▶ Stored items from a collection
▼
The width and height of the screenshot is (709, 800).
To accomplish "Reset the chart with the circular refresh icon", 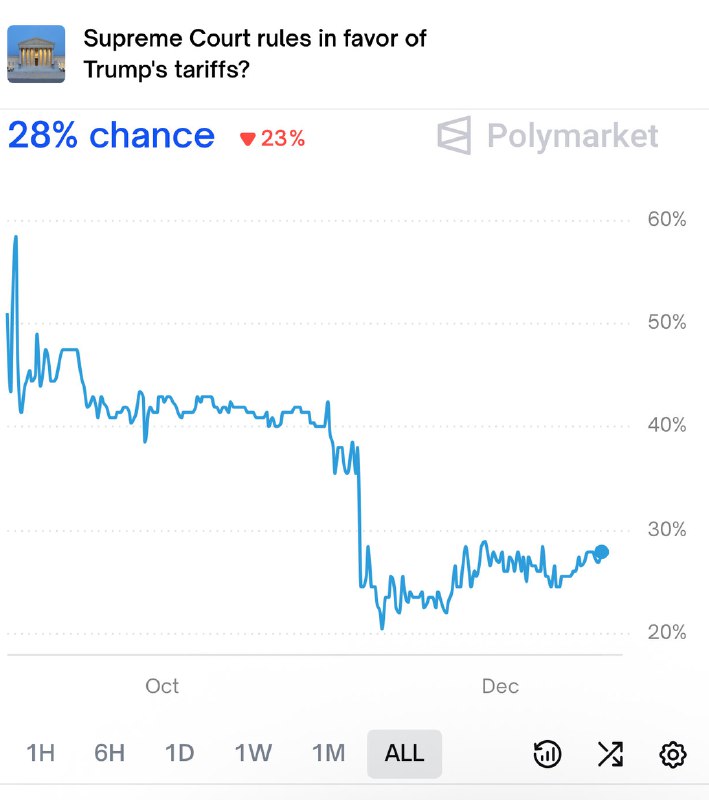I will [546, 755].
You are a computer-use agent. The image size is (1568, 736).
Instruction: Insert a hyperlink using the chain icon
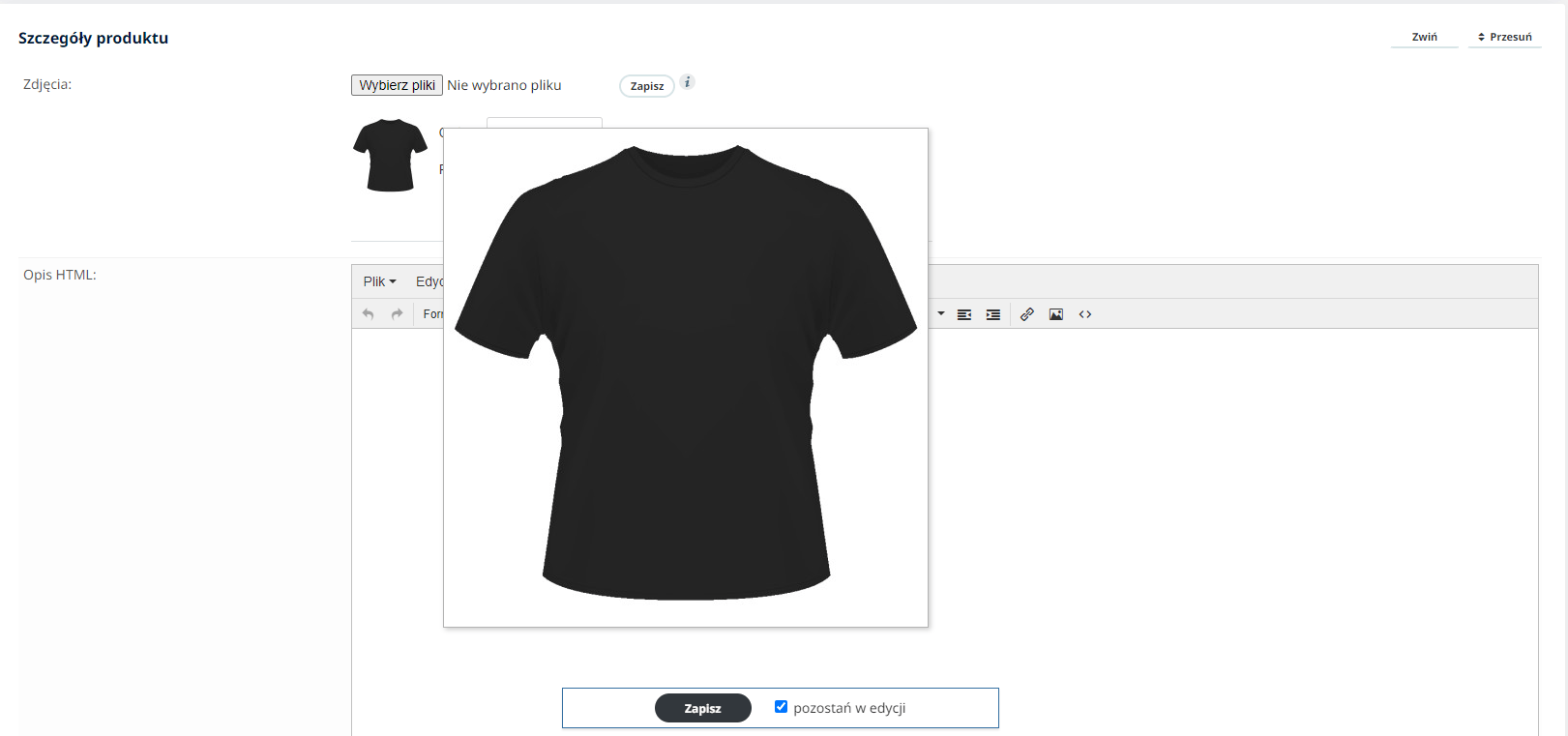point(1027,314)
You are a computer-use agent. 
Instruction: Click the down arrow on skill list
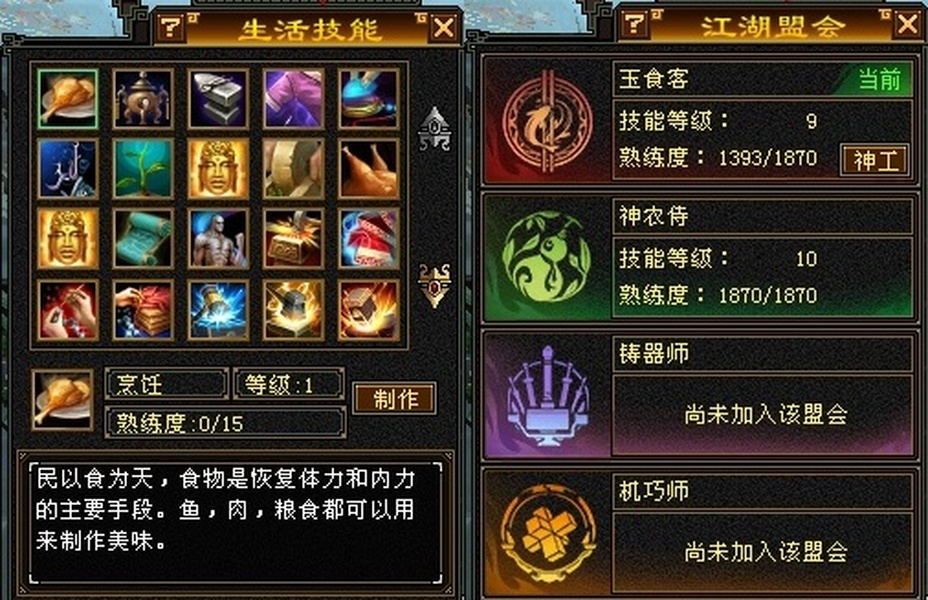click(x=435, y=286)
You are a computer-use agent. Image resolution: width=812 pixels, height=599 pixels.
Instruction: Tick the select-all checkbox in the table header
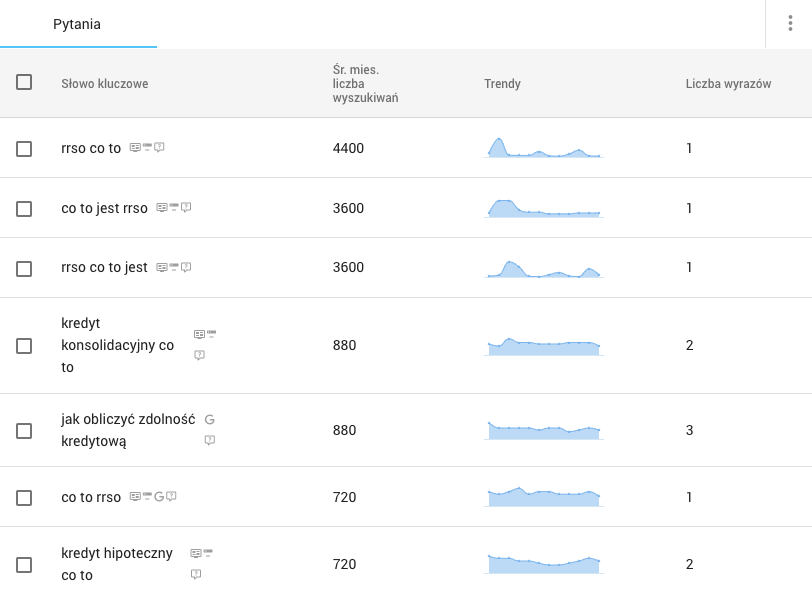(x=24, y=83)
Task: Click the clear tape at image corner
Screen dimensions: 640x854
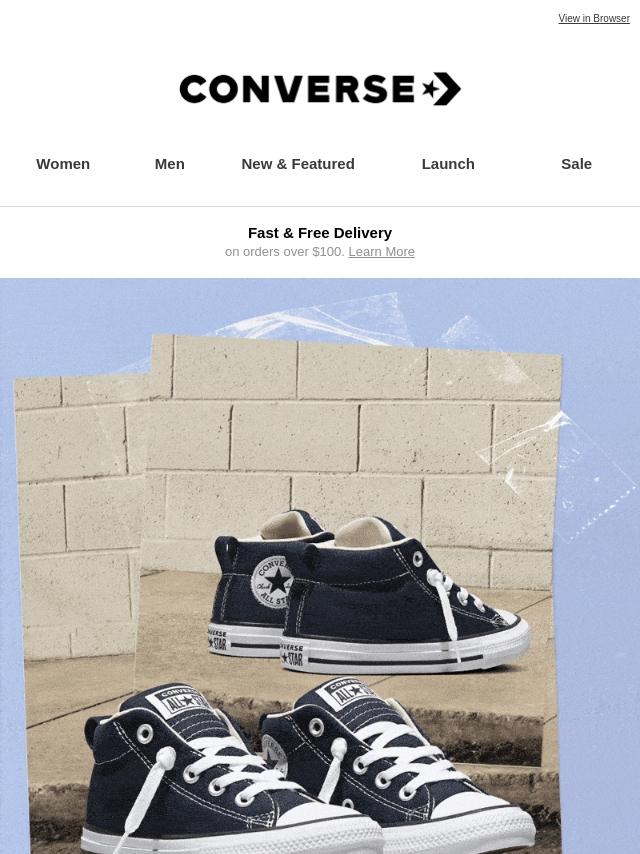Action: [561, 474]
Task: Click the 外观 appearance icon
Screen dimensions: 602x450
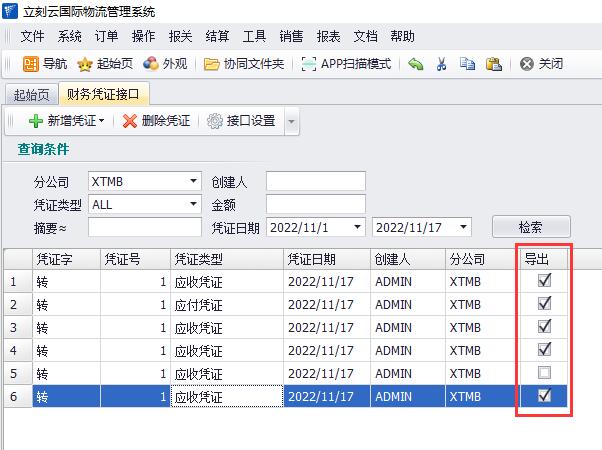Action: click(151, 64)
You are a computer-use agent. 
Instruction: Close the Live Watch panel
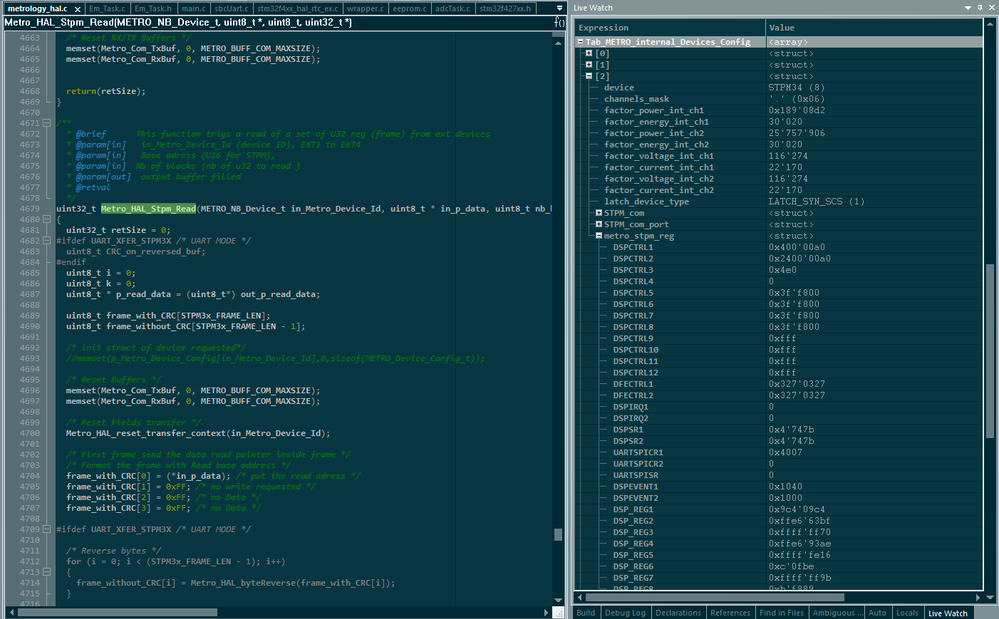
▲
▶ Exercise prompt
All lines from the one containing "Screen dimensions: 640x854" through the end of the entries, both ends included, should be written out exactly, with no pictures.

▶ Answer box
Screen dimensions: 640x854
Action: [561, 474]
Task: Click the 外观 appearance icon
Screen dimensions: 602x450
Action: click(151, 64)
You are a computer-use agent. 
Instruction: Close the Live Watch panel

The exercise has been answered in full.